SELECTED TEXT:
---
Welcome back to Stats Corner.
I won’t try and pretend that the inspiration of this weekly Message Board Post isn’t the “Skeptical Football” column found weekly on fivethirtyeight.com. Despite its flaws it provides interesting insights into the NFL. In the inaugural column this year the author Benjamin Morris (twitter handle @skepticalsports, I reccommend you follow) created a heat map/matrix of records and historicalplayoff probabilities. Link. This week I bring that to you for Bad Newzs.
Morris called them probabilities but I think a more accurate term is historical rates. A very astute twitter follower of Morris’s pointed out that these probabilities reveal team strengths, don’t determine them. There is nothing predictive about them. Though after taking a glance at the graphic D’Skae has to be feeling very good about his chances while Himmy, well, not so much.
---
TO DO:
1. Reproduce everything in the Stats Corner post from "Welcome back to" down to "for Bad Newzs.".
2. For each statement, say whether the Stats Corner post agrees with it, answering yes or no and quoting the words of the post that decide it: (a) Morris himself called the figures historical rates. (b) The figures are predictive of how teams will finish. (c) The "Skeptical Football" column appears weekly on fivethirtyeight.com.
3. Extend the Stats Corner post beyond its final sentence.

Listing for locating described items:
---
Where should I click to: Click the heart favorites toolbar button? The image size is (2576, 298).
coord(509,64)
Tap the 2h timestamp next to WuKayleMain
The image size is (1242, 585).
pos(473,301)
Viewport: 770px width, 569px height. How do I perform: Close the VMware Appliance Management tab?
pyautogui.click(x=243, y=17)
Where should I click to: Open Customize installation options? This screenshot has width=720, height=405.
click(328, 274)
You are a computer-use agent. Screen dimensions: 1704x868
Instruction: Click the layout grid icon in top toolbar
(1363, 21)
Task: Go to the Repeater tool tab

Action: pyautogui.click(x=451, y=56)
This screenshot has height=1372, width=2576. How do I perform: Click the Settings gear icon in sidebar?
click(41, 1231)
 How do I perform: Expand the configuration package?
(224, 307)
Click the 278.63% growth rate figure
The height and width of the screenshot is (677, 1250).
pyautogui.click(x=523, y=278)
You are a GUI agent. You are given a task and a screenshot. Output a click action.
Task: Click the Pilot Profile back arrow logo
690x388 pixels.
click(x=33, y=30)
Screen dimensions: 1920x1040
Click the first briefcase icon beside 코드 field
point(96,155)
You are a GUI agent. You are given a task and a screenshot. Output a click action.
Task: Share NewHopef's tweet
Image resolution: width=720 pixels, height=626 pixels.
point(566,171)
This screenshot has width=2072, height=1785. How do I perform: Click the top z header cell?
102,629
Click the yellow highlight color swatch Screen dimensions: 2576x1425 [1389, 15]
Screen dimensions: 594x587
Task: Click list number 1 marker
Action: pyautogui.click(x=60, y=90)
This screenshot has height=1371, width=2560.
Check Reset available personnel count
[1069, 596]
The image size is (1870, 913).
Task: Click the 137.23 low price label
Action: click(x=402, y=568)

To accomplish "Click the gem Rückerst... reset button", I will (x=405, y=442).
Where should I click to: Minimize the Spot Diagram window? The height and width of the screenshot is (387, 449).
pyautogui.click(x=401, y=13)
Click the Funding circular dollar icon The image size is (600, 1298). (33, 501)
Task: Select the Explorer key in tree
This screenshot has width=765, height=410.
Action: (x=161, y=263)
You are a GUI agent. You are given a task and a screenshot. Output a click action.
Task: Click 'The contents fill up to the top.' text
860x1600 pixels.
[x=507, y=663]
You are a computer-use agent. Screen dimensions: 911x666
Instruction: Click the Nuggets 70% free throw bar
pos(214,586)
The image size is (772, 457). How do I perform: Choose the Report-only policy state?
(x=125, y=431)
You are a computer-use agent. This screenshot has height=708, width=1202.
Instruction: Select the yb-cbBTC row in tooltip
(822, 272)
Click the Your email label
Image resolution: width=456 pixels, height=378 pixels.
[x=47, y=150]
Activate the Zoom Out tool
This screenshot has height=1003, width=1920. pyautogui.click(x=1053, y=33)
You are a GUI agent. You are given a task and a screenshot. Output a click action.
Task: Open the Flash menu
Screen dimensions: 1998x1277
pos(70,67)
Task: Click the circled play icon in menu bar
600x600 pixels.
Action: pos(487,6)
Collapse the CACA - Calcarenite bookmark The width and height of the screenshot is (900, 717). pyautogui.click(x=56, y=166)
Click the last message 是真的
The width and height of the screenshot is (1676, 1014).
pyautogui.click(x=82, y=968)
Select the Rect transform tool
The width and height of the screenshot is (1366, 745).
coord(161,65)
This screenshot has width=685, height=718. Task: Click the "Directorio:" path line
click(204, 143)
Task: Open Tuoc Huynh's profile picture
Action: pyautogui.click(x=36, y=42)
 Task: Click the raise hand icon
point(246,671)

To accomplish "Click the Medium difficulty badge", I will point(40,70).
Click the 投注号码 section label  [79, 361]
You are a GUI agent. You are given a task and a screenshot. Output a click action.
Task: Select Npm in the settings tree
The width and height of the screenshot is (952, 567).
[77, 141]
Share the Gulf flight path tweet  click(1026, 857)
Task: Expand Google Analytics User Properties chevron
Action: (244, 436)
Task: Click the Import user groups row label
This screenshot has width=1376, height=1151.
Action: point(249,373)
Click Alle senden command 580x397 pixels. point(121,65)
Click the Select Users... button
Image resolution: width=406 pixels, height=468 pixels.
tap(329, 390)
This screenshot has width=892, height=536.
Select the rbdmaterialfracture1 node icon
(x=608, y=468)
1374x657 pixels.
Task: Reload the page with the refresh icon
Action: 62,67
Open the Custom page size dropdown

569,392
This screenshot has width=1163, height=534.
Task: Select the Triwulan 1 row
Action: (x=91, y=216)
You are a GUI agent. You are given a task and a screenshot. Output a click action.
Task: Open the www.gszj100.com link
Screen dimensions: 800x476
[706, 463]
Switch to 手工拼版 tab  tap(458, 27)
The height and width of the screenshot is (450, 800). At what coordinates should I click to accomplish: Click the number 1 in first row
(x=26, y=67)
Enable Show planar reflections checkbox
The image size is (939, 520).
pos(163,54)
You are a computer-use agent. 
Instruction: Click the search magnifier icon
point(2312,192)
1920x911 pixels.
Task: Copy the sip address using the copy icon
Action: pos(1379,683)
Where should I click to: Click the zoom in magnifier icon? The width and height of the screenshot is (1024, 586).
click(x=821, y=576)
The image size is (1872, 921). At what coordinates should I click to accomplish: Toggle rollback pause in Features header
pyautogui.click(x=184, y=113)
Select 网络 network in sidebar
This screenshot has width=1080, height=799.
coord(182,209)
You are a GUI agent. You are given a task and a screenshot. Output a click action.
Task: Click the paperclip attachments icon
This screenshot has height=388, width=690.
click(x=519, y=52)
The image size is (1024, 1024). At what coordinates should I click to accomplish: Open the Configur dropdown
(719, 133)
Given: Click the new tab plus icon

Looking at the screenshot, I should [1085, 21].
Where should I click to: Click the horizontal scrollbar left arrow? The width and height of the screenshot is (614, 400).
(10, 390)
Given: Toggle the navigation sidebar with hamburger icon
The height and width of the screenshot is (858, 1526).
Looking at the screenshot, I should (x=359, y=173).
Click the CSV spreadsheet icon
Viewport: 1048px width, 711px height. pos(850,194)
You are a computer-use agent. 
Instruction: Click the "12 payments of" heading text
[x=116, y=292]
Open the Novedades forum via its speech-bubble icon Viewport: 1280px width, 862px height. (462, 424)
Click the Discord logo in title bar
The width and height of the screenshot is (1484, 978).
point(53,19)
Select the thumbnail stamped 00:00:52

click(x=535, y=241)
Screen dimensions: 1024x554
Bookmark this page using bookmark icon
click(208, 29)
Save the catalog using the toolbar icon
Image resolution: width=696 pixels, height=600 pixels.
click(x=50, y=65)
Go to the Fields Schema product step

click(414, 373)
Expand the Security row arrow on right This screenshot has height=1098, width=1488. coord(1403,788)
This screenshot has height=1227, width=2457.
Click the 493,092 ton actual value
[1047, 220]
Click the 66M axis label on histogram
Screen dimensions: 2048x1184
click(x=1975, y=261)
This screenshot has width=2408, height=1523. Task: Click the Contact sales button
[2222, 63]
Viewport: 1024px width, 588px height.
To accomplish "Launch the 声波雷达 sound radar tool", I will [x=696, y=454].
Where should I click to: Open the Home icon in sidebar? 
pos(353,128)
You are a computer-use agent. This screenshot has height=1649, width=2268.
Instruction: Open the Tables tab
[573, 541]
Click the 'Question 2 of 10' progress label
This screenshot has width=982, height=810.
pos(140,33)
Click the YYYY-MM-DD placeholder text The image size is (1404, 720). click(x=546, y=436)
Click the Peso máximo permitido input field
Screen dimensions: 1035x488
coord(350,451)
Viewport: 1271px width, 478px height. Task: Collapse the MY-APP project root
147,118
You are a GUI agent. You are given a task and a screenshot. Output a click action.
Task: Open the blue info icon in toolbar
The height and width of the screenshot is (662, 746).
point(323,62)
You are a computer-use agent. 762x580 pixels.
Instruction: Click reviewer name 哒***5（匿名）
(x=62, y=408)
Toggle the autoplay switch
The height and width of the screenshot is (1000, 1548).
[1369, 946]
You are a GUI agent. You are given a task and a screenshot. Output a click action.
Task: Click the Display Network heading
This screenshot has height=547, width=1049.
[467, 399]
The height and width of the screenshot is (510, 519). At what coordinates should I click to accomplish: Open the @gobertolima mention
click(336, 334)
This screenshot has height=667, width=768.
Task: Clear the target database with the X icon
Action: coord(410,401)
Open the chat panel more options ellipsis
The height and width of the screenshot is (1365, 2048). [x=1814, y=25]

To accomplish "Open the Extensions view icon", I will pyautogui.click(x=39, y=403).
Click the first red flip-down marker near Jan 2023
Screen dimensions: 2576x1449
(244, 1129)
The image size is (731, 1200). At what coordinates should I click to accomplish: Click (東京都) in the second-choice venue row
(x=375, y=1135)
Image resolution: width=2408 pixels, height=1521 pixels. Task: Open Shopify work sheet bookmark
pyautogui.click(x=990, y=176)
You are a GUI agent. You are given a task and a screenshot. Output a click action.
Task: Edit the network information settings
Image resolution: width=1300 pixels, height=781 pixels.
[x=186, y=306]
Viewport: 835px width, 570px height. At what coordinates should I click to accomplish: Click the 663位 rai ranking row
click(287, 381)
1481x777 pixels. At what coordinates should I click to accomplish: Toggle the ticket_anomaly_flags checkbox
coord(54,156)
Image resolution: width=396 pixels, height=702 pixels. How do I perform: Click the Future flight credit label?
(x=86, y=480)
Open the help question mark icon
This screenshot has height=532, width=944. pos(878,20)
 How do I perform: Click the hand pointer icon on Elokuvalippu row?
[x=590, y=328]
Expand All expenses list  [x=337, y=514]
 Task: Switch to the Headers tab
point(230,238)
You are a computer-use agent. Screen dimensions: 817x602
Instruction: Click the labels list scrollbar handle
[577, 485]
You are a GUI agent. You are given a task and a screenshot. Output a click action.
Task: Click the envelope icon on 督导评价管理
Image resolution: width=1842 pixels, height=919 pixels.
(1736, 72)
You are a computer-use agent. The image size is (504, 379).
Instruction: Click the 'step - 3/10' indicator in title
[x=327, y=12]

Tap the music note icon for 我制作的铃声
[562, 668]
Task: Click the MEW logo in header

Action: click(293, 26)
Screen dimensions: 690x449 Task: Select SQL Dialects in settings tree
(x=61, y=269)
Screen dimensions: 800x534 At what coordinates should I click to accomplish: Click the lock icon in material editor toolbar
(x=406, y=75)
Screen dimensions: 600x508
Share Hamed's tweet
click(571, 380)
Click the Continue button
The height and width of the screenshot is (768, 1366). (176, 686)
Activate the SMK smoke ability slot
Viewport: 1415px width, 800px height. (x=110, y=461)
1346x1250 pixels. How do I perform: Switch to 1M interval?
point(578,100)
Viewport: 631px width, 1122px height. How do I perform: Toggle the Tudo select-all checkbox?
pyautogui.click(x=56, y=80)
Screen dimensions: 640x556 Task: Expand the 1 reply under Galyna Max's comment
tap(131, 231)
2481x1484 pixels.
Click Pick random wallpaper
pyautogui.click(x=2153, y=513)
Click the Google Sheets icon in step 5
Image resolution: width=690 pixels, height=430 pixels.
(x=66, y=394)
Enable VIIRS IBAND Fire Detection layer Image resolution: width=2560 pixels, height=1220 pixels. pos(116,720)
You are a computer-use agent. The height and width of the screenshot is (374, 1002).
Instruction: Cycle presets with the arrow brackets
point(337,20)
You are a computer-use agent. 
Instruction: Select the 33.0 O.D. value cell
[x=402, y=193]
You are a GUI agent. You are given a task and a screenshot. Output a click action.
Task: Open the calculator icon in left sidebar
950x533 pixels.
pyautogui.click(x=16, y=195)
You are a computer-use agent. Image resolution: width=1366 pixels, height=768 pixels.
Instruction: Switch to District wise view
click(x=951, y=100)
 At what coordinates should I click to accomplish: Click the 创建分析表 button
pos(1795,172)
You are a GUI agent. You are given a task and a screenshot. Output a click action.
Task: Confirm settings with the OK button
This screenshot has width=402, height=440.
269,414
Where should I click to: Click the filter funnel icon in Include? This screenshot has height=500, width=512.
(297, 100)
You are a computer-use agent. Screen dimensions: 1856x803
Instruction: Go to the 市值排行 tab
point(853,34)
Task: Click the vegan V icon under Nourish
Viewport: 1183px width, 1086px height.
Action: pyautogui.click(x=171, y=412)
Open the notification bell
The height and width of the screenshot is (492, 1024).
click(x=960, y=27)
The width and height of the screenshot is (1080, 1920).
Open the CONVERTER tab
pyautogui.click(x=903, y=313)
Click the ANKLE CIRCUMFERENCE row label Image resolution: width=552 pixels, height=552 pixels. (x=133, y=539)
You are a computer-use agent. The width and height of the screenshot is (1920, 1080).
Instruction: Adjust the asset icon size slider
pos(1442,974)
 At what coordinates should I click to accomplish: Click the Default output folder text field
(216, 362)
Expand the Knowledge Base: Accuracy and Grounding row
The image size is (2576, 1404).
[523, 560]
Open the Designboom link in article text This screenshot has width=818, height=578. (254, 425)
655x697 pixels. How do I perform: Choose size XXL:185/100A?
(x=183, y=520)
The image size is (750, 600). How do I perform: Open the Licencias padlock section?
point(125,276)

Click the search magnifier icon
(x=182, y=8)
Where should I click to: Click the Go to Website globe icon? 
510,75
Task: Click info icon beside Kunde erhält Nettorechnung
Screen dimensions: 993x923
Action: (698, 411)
---
RESPONSES:
1.
Welcome back to Stats Corner.
I won’t try and pretend that the inspiration of this weekly Message Board Post isn’t the “Skeptical Football” column found weekly on fivethirtyeight.com. Despite its flaws it provides interesting insights into the NFL. In the inaugural column this year the author Benjamin Morris (twitter handle @skepticalsports, I reccommend you follow) created a heat map/matrix of records and historicalplayoff probabilities. Link. This week I bring that to you for Bad Newzs.

2.
(a) No: "Morris called them probabilities but I think a more accurate term is historical rates."
(b) No: "There is nothing predictive about them."
(c) Yes: "the “Skeptical Football” column found weekly on fivethirtyeight.com"

3.
These values reflect empirical x/n ratios. Just because it shows that 100% of previous teams at 4-0 made the playoffs that doesn’t mean it’s a guarantee. Again, nothing predictive about these values. Also, sample size is an imporant factor. Surprisingly very few teams have ever been undefeated or totally winless after 4 weeks. As the weeks go on there is more variation in the number of wins and therefore less sample in each bucket to draw from. A similar graphic representing the sample size for each square can be found here.
White spots indicate that there is no data to determine historical rates of making the playoffs. This is either due to no team ever having that amount of wins after X weeks or the logistical impossbility of having say, 8 wins through week 5. A similar sample size heat map can be found here for those interested.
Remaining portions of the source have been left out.